Written task: Render every item below as a JSON list of strings, one string per line, with blank lines left out. Leave the pictures out of the answer.
:: Materials provided ::
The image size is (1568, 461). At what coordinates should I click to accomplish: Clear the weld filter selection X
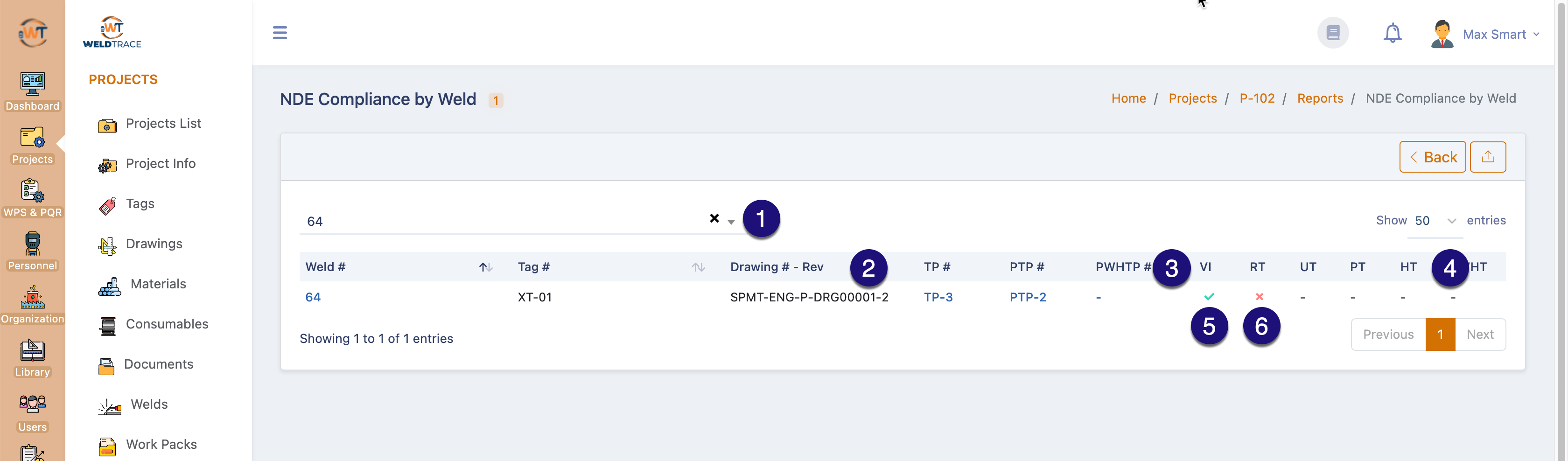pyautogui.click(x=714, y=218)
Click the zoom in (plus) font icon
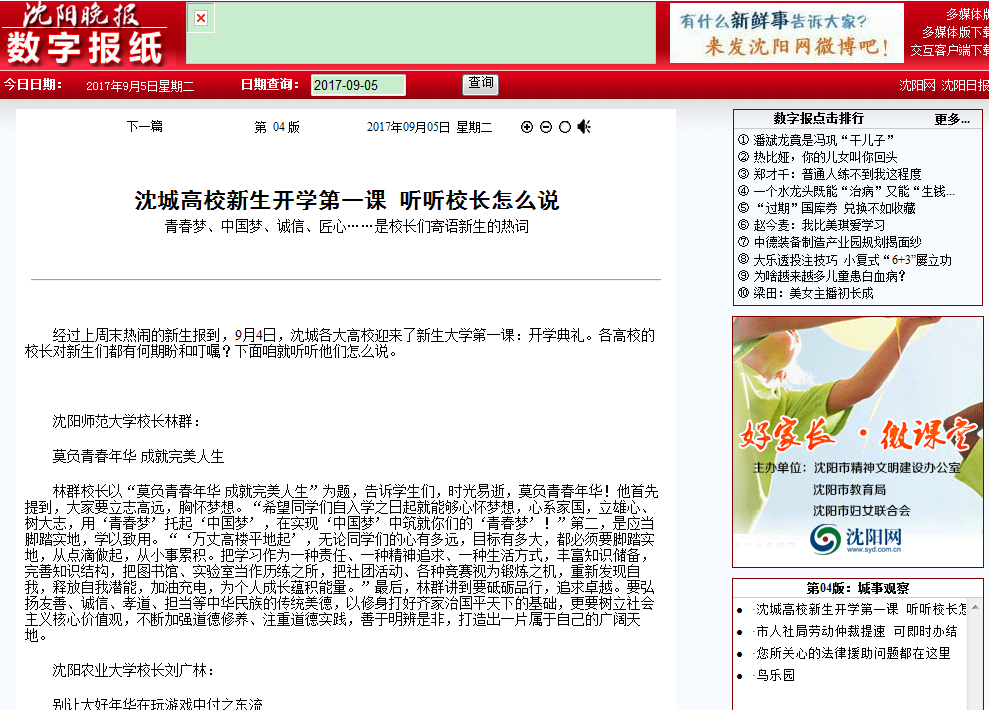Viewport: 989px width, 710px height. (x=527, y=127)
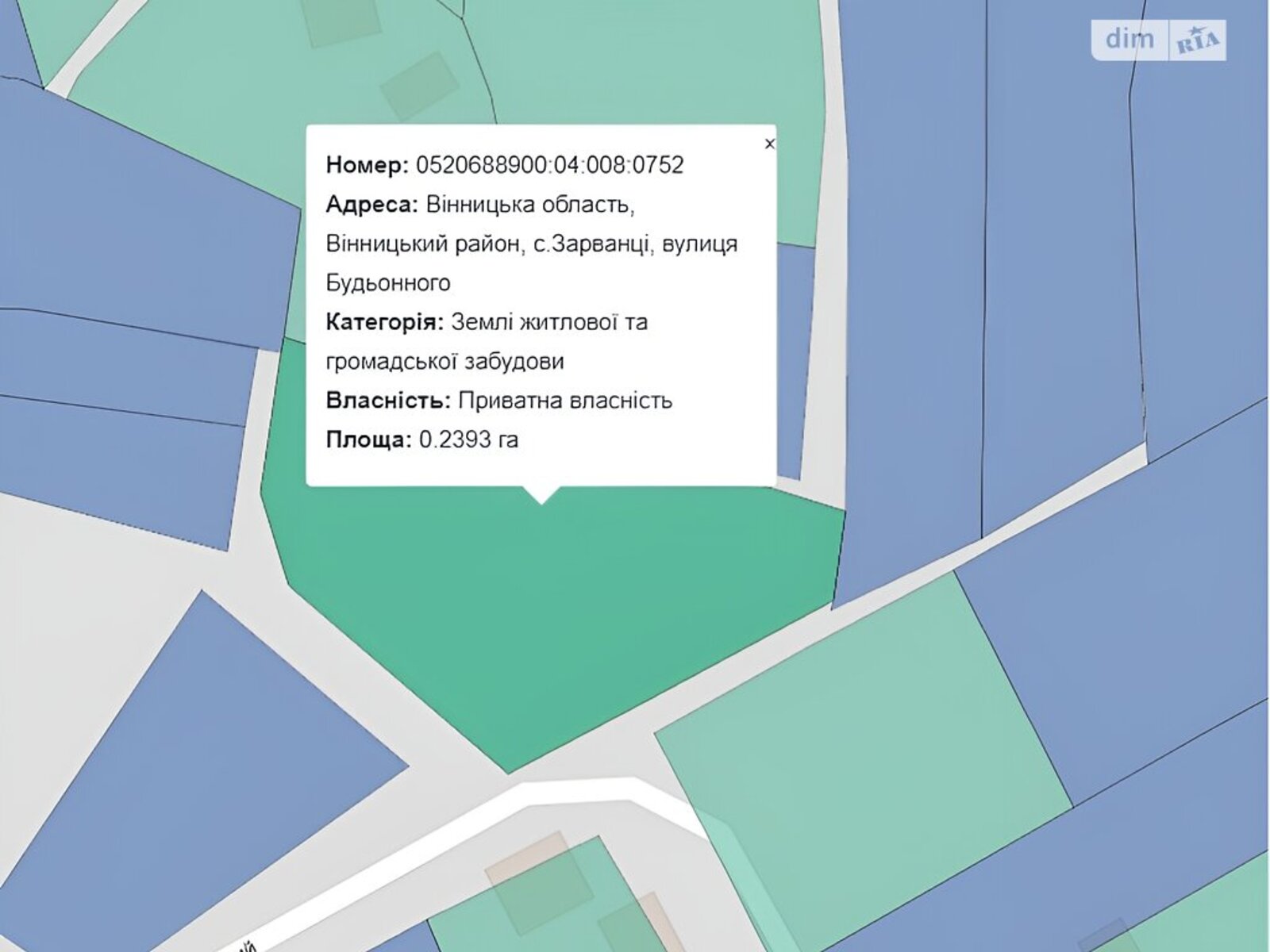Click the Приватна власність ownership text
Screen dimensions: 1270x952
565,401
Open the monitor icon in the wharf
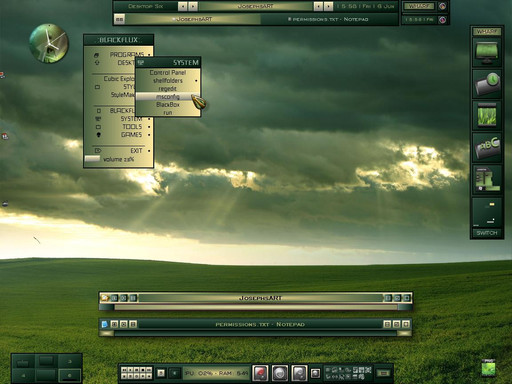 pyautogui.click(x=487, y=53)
:::
Response:
[
  "The image size is (1568, 461). At what coordinates should I click to accomplish: Clear the weld filter selection X",
  "pyautogui.click(x=714, y=218)",
  "Click the zoom in (plus) font icon",
  "Viewport: 989px width, 710px height. (x=527, y=127)",
  "Click the Приватна власність ownership text",
  "Screen dimensions: 1270x952",
  "565,401",
  "Open the monitor icon in the wharf",
  " pyautogui.click(x=487, y=53)"
]